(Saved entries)
================================
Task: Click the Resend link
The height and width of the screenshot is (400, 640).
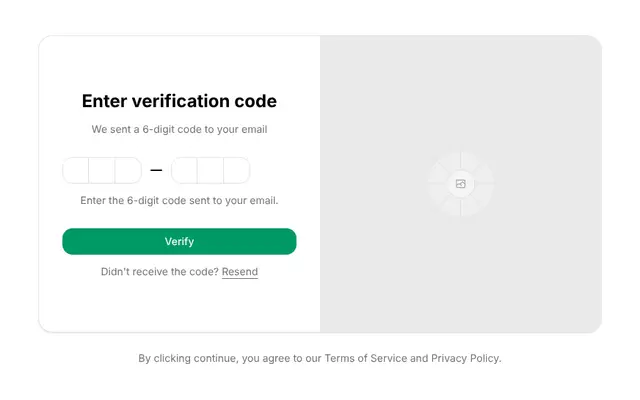Action: tap(240, 272)
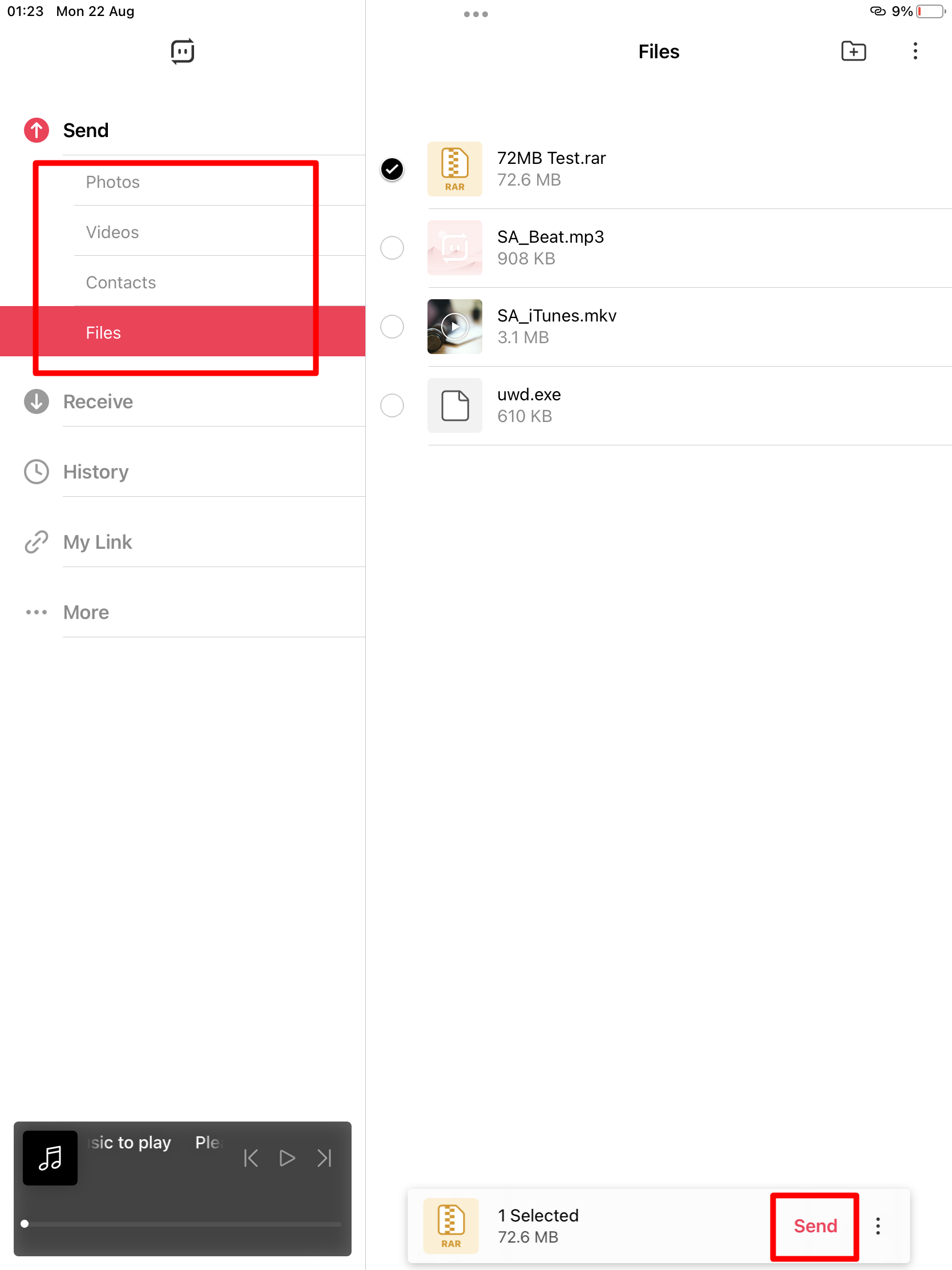Switch to the Videos section

[112, 232]
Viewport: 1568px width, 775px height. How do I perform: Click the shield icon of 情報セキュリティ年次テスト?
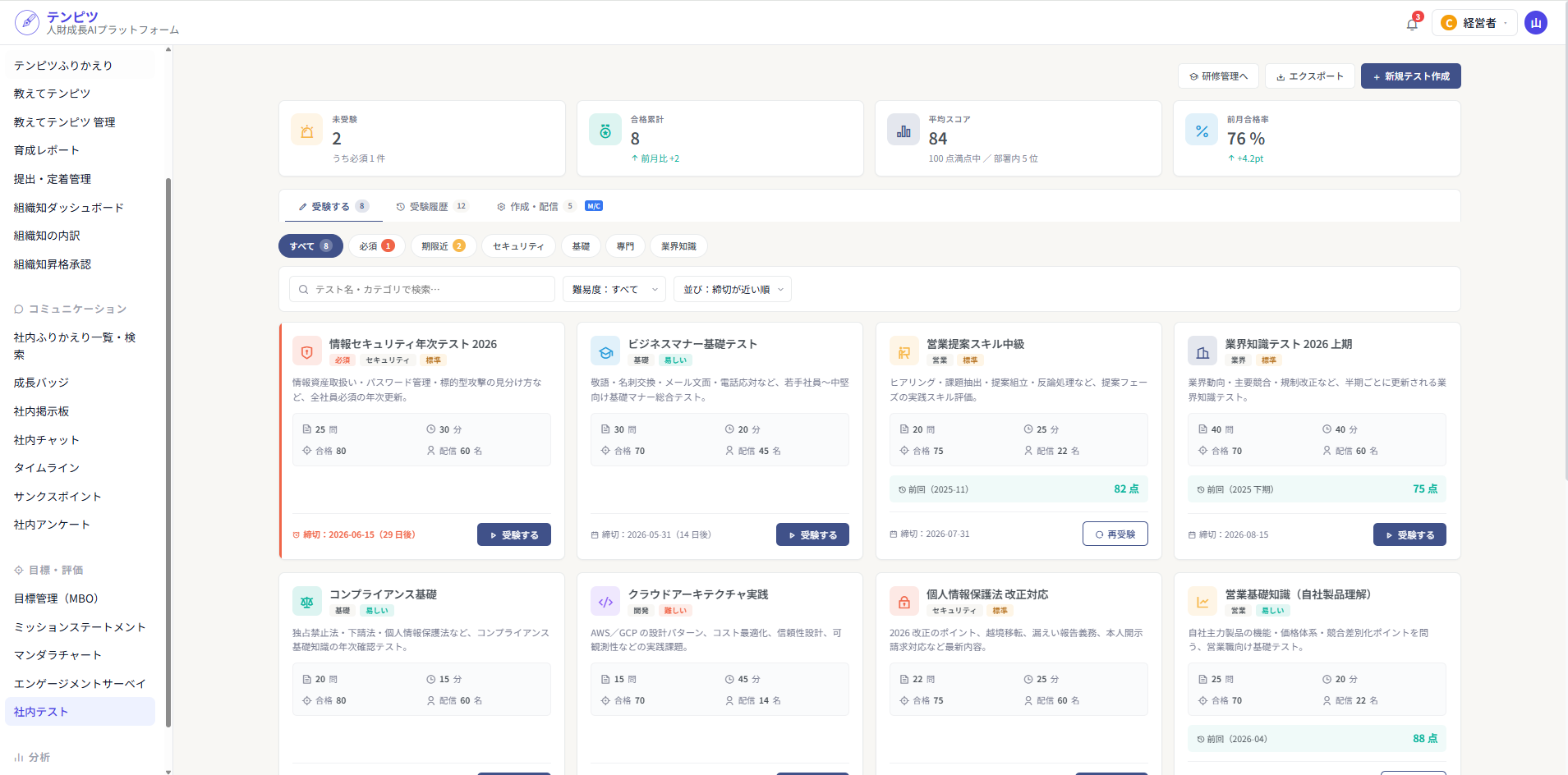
================================
- **Your assignment**:
Write out the line that contains "The height and" and every line after it to the end of the data, exactly as they stand. Omit the pictures.

- **Solution to the problem**:
The height and width of the screenshot is (400, 640).
Action: tap(240, 272)
Switch to the Videos section

[112, 232]
Viewport: 1568px width, 775px height. How do I perform: Click the shield icon of 情報セキュリティ年次テスト?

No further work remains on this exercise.